Ejercicio breve. Indica qué músicos escucha quien narra en el trayecto entre el Mareas y su casa, según el texto de lectura.

Creo que las farolas esféricas de Conde de Peñalver iluminan a medias la calle de doble dirección. Llevó medias negras y zapatillas rojas (sí, yo también tengo unas zapatillas rojas), ando a paso ligero, estimulada por la música del mp3. Entre el Mareas y mi casa escucho a Los Piratas, Brian Adams y El Efecto Mariposa. Vuelvo de una velada encendida con Naoko, ¿p? y Vitu, en la que hemos discutido de trabajo y hemos hablado del blog. Naoko me ha dicho una verdad: que debería escribir menos aquí y centrarme más en el cuento; terminar el libro.

Si no fuera por el miedo y el azar, el condicional no existiría... si no fuera por el miedo y el azar, no existirían ni esta ni la frase anterior. Una palabra pronunciada en voz alta, sólo una, podría cambiar mañana el curso de nuestras vidas o, para nuestra sorpresa, no producir efecto alguno. Seguro que se os ocurren muchas palabras que querriais decir, pero no las diremos. Supongo que el inclinarse por la renuncia y guardar silencio implica cobardía. Eso concluyo en los minutos que pierdo en Ópera, Sol, Sevilla, Banco de España, Retiro y Príncipe de Vergara; Que existe una historia paralela en la que nada se queda en el tintero. Todos soñamos con ella mientras nos acomodamos en nuestro asiento buscando una postura mejor.

Me gustaría ser más valiente

Ranking

Aviso previo a la lectura de este post: La crueldad es una cualidad intrínseca de todo ser humano (creo), muchas veces lo que opinamos en voz alta no lo sentimos de verdad y expresa realmente todo lo contrario de lo que, de forma explícita, quiere decir (ejemplo claro: "¡Ay mi niño! ¡Me lo comería!". No, no te lo comerías), así que no seais demasiado duros conmigo a la hora de juzgar el contenido de las conversaciones que mantengo durante mi tiempo libre... o sedlo... después de todo, crueles al fin.

Entradas extraídas.
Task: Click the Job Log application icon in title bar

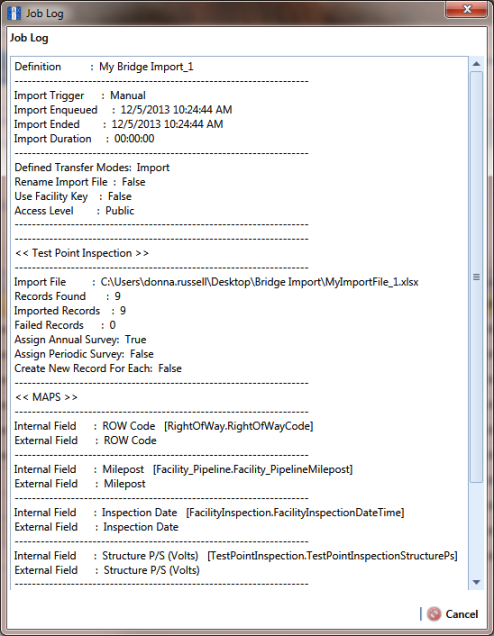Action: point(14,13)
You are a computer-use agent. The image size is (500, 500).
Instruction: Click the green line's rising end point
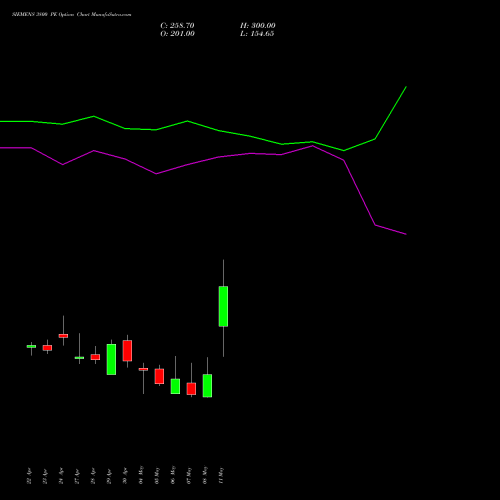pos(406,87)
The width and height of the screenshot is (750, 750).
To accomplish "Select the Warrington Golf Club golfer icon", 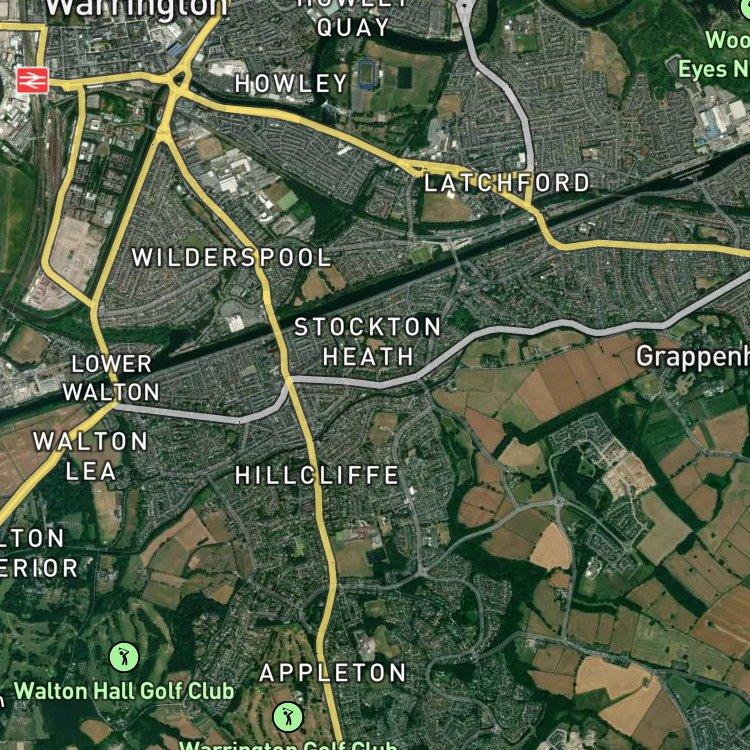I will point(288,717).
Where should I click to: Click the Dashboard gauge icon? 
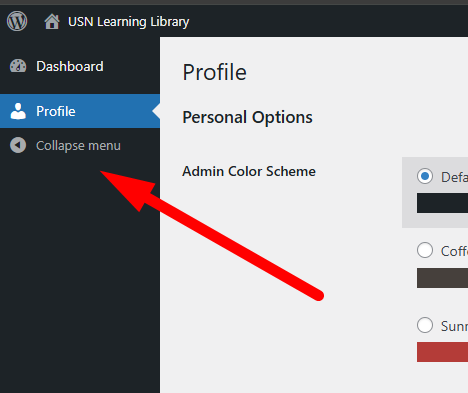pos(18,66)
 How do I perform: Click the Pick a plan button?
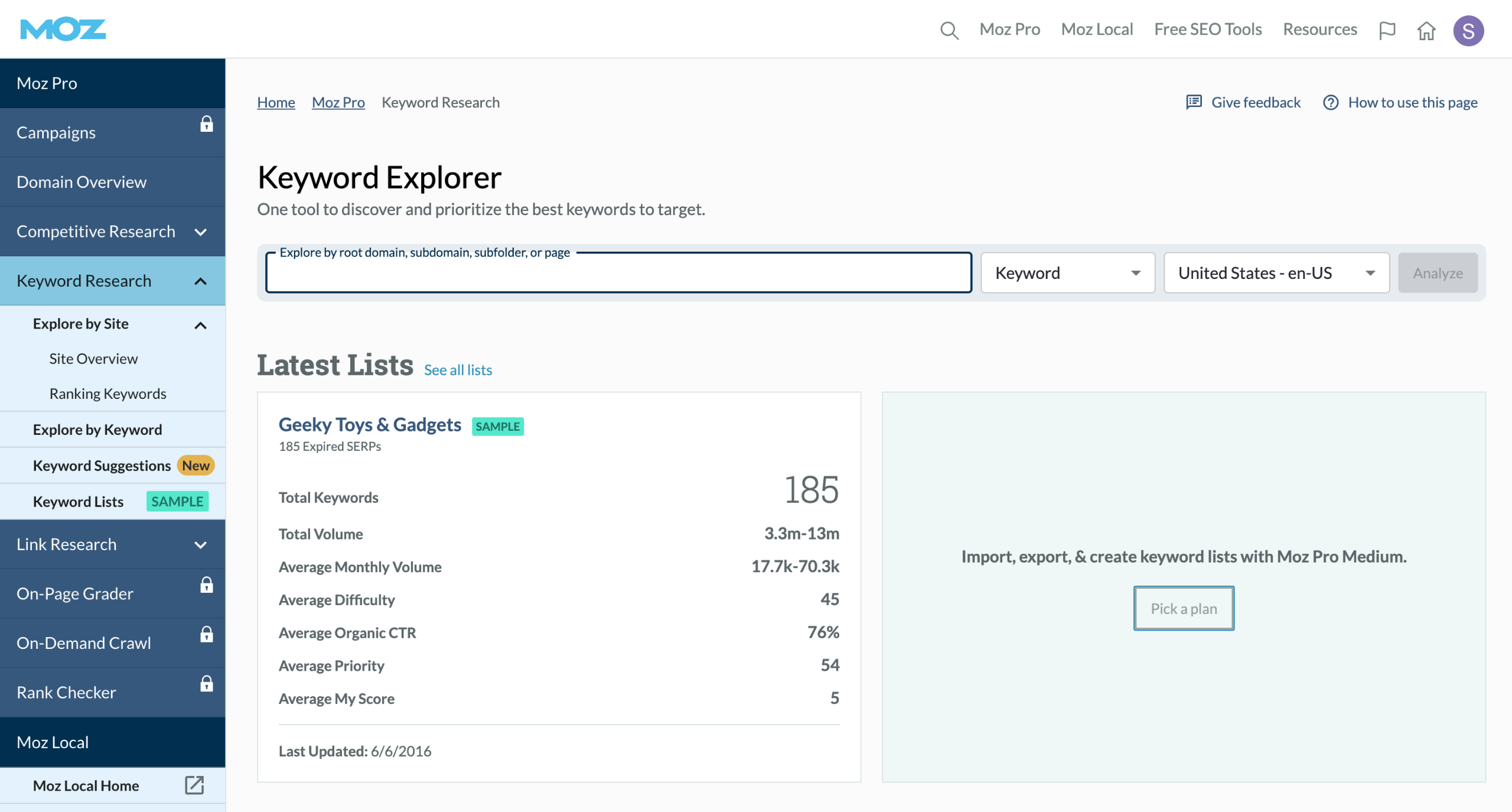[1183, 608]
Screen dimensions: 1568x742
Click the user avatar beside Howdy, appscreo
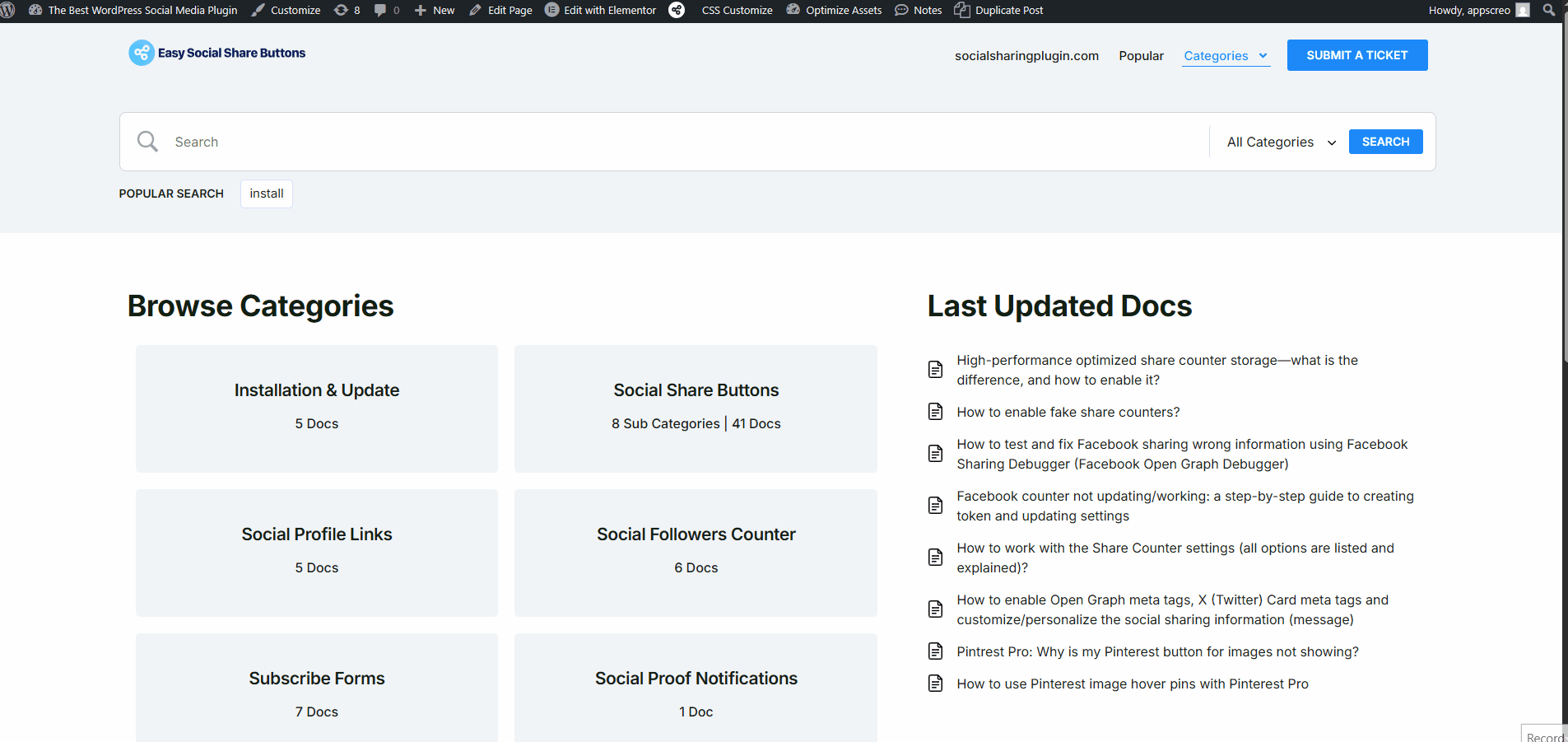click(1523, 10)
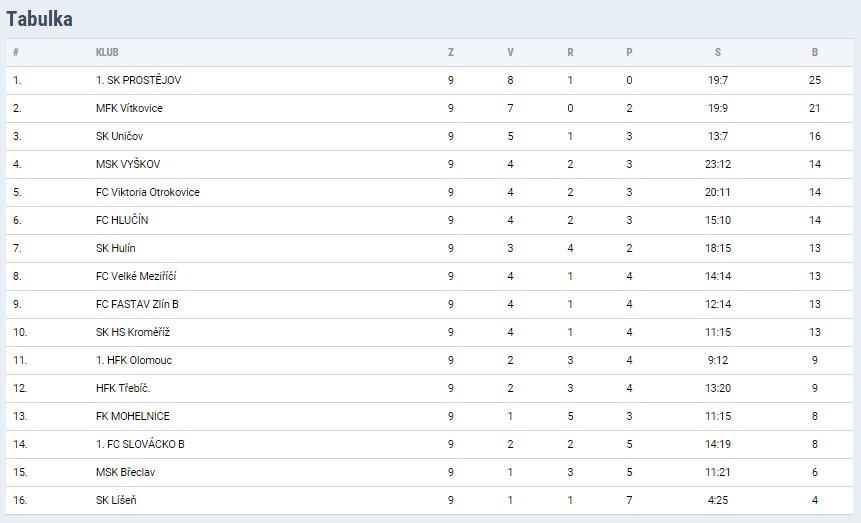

* * *

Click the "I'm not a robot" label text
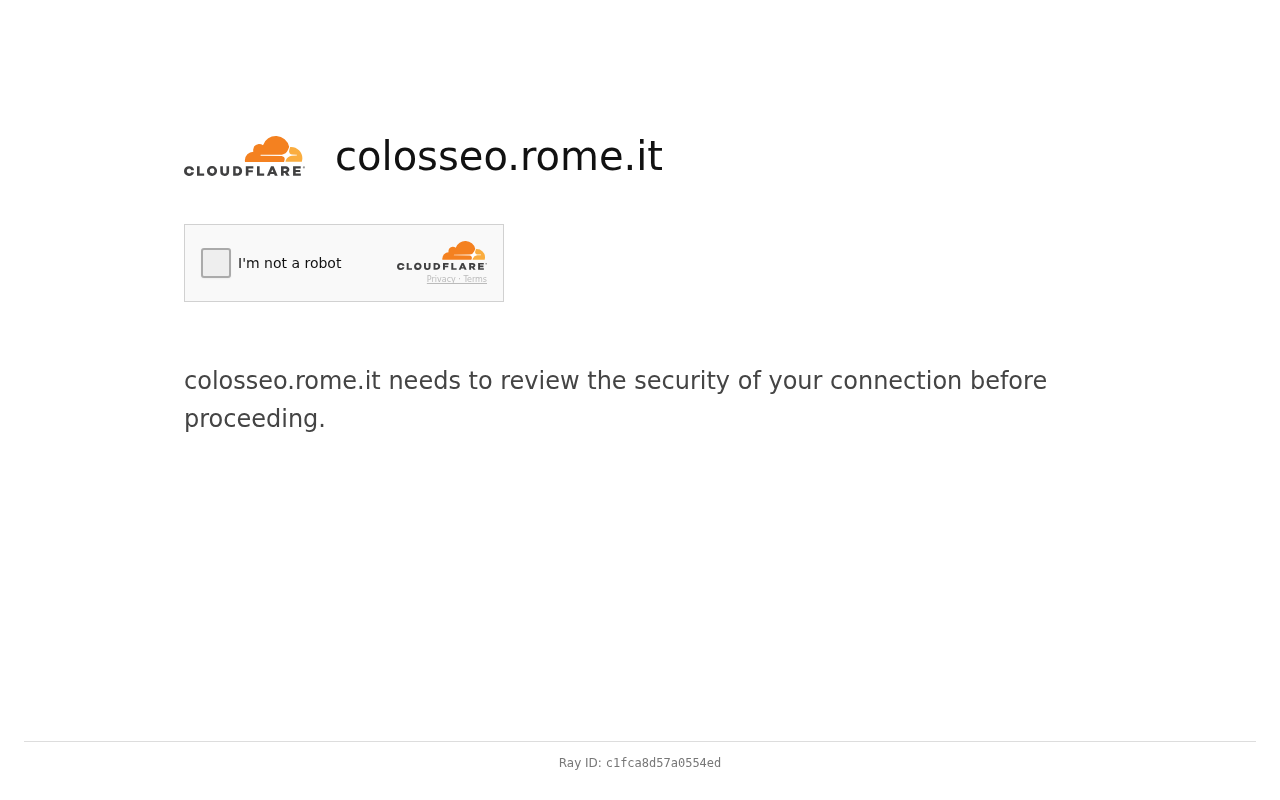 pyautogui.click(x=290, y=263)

Resultado. Los Piratas, Brian Adams y El Efecto Mariposa.